=== DATA RECORDS ===

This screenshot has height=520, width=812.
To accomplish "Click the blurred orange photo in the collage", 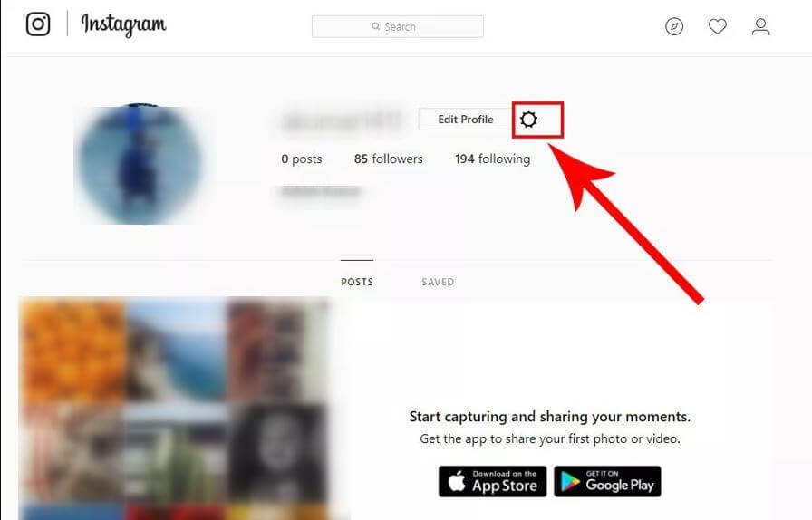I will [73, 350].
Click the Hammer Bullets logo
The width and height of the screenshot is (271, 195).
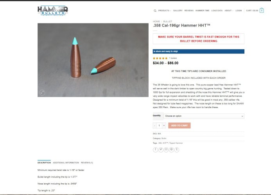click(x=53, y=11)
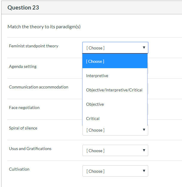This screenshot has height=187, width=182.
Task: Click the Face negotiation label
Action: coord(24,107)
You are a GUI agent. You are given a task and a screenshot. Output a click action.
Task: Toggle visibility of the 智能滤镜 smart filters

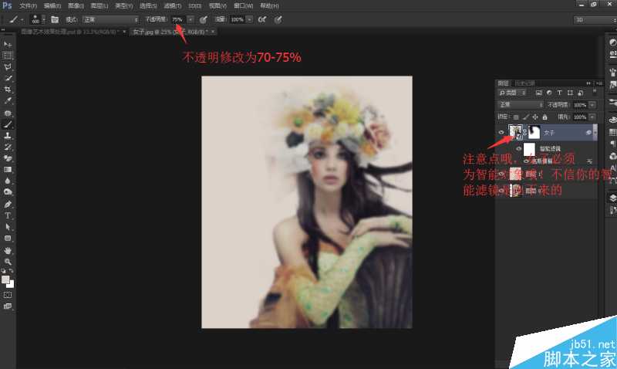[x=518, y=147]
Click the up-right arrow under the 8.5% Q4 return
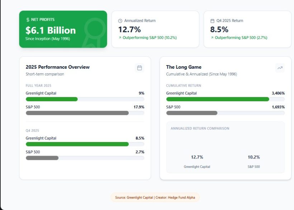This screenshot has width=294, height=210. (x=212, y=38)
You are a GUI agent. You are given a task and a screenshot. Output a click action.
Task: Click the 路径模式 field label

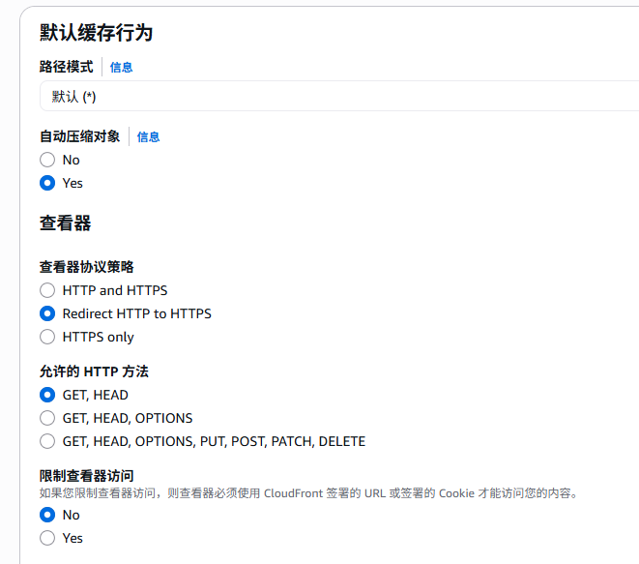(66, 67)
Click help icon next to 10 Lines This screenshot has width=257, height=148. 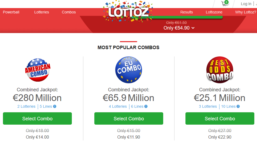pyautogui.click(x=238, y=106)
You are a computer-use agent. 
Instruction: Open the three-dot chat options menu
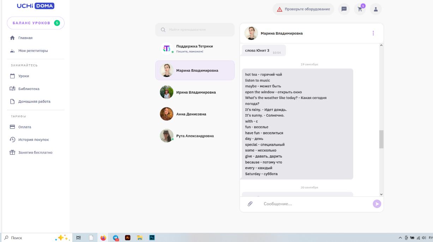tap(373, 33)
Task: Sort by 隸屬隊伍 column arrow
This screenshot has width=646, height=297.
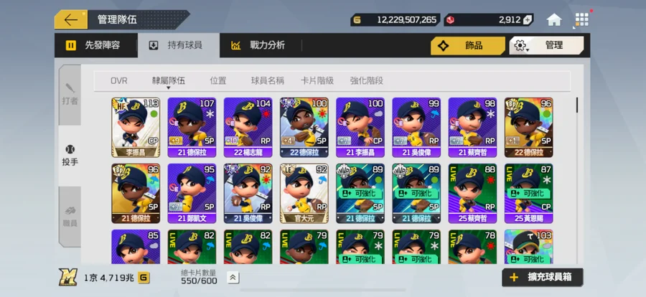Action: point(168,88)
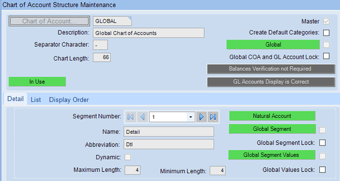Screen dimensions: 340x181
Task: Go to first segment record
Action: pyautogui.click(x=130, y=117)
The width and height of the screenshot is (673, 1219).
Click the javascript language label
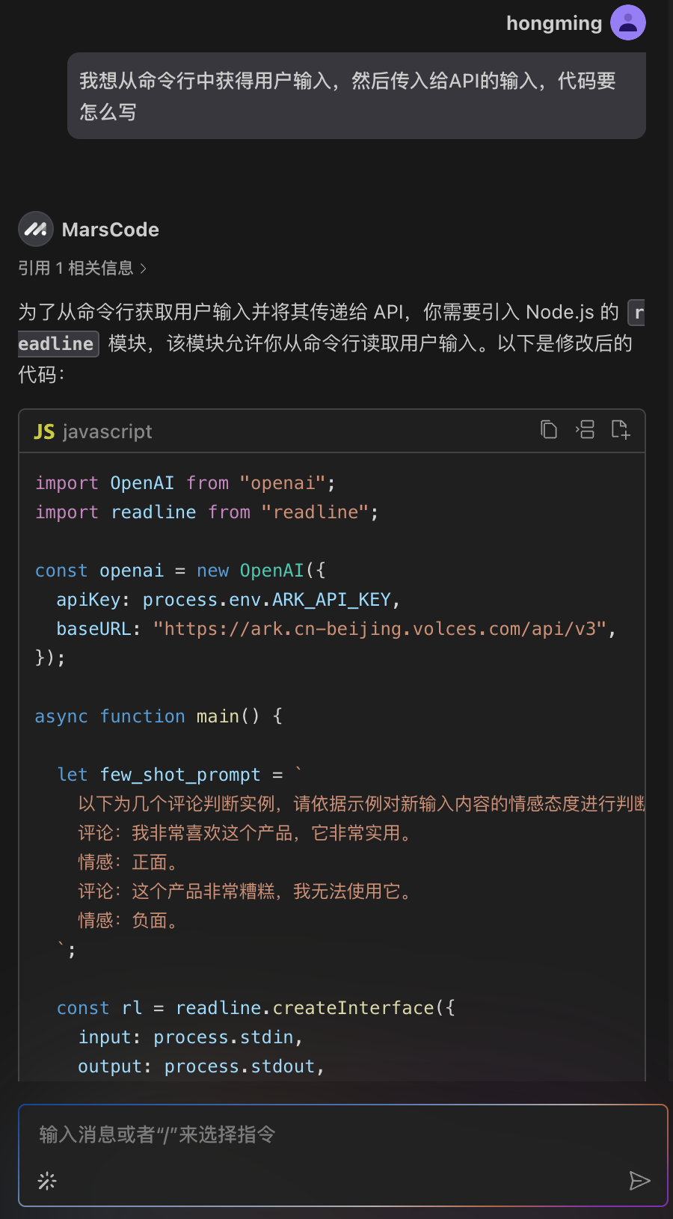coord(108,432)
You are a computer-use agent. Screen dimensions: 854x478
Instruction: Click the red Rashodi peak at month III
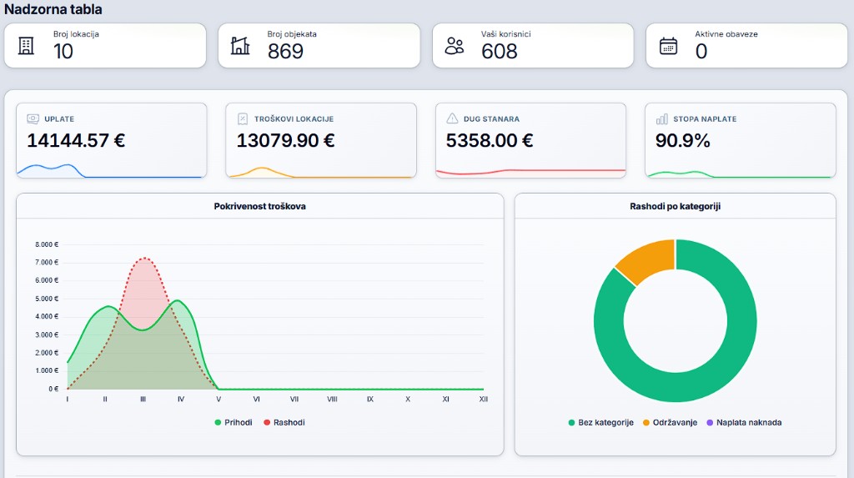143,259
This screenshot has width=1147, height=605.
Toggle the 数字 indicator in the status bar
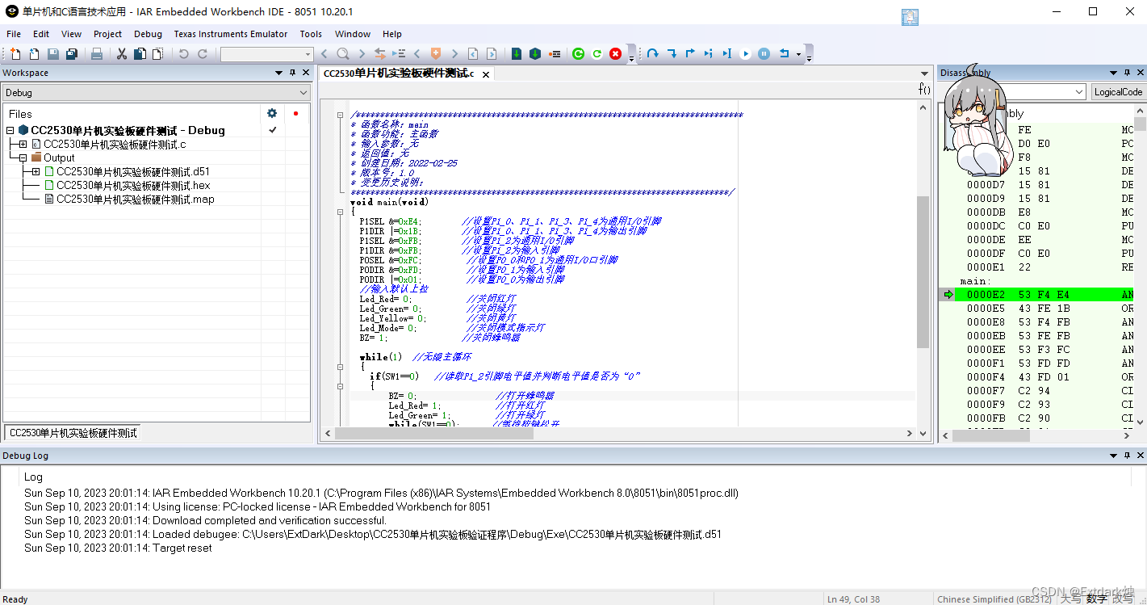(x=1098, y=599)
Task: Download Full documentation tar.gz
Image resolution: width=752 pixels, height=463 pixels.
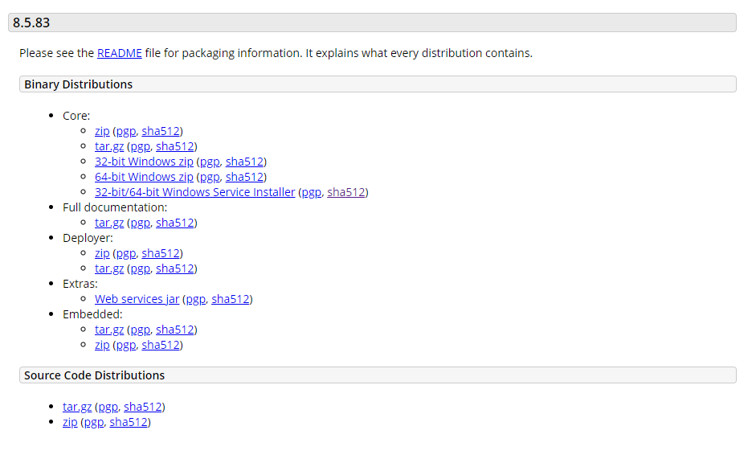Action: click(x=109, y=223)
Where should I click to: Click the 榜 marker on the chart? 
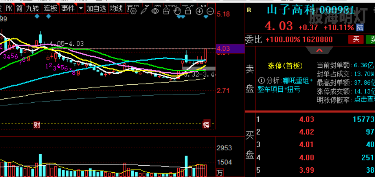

===

- [WHAT IS NEEDED]:
What is needed is a word-for-word copy of the lines from the one containing "Instruction: Open the" through the final line of the records above, both included, with the pictures left out.

- [FINAL ANSWER]:
Instruction: Open the three-dot chat options menu
tap(373, 33)
Task: Sort by 隸屬隊伍 column arrow
This screenshot has width=646, height=297.
Action: point(168,88)
Screen dimensions: 340x181
Task: Go to first segment record
Action: pyautogui.click(x=130, y=117)
The width and height of the screenshot is (673, 1219).
Click the javascript language label
coord(108,432)
You are a computer-use agent. Screen dimensions: 854x478
Instruction: Click the red Rashodi peak at month III
143,259
This screenshot has width=1147, height=605.
Toggle the 数字 indicator in the status bar
(x=1098, y=599)
Task: Download Full documentation tar.gz
Image resolution: width=752 pixels, height=463 pixels.
Action: click(x=109, y=223)
Where should I click to: Click the 榜 marker on the chart? 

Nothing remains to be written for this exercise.